Transfer Learning for Diabetic Retinopathy Grading: Comparing CNN and Vision Transformer Approaches
Built by Riya Shet | MSc Health Data Science, University of Birmingham
This project compares three deep learning approaches for grading diabetic retinopathy (DR) severity from retinal fundus photographs, using the APTOS 2019 Blindness Detection dataset (3,662 images, 5 severity levels).
| Model | Approach | Quadratic Weighted Kappa | Accuracy |
|---|---|---|---|
| Baseline CNN | 3-layer CNN, trained from scratch | 0.4697 | 58.6% |
| ResNet-50 | ImageNet pre-trained, fine-tuned | 0.8877 | 78.6% |
| ViT-B/16 | ImageNet pre-trained, fine-tuned | 0.8839 | 81.4% |
Transfer learning nearly doubled the baseline's kappa score. ResNet-50 achieved the highest kappa (0.89), while ViT-B/16 achieved the highest accuracy (81.4%). Both pre-trained models exceeded the 0.85 QWK threshold for "strong agreement".
- Ben Graham preprocessing -- crop, resize, and colour-normalise fundus images to enhance vascular detail
- Three architectures -- Baseline CNN (from scratch), ResNet-50 (transfer learning), ViT-B/16 (transfer learning)
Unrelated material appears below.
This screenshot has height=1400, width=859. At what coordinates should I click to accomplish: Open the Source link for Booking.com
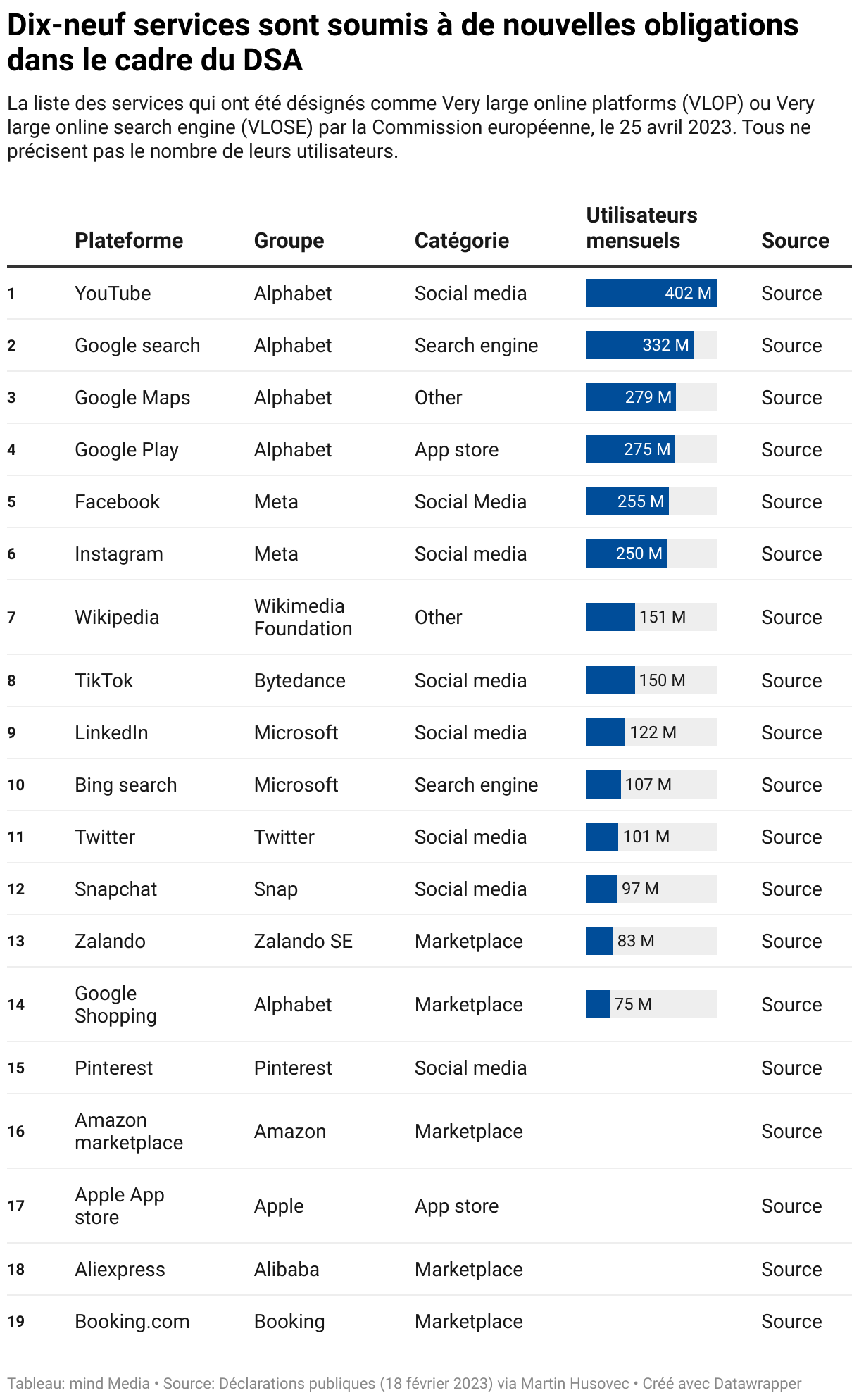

- Mixed precision (AMP) training -- ~2x speedup on T4 GPUs via automatic mixed precision
- Class-imbalance handling -- inverse-frequency weighted cross-entropy loss
- Grad-CAM explainability -- heat map visualisations showing where each model focuses its attention, with ViT-compatible reshape transform
- Multi-platform support -- auto-detects Google Colab, Kaggle Notebooks, and local environments
- Stratified train/val/test split (70/15/15) with data augmentation via albumentations
The APTOS 2019 Blindness Detection dataset contains 3,662 retinal fundus images labelled by severity:
| Label | Severity | Description |
|---|---|---|
| 0 | No DR | Healthy retina |
| 1 | Mild | Microaneurysms |
| 2 | Moderate | Hemorrhages and exudates |
| 3 | Severe | Widespread vascular damage |
| 4 | Proliferative | Neovascularisation (most dangerous) |
To download: Create a Kaggle account, accept the competition rules, then download via the Kaggle API:
kaggle competitions download -c aptos2019-blindness-detectionPlace train.csv and the train_images/ folder in the same directory as the notebook.
# Clone the repository
git clone https://github.com/riyashet-hds/retinal-fundus-classification.git
cd retinal-fundus-classification
# Install dependencies
pip install -r requirements.txt
# Download the APTOS dataset (requires Kaggle API)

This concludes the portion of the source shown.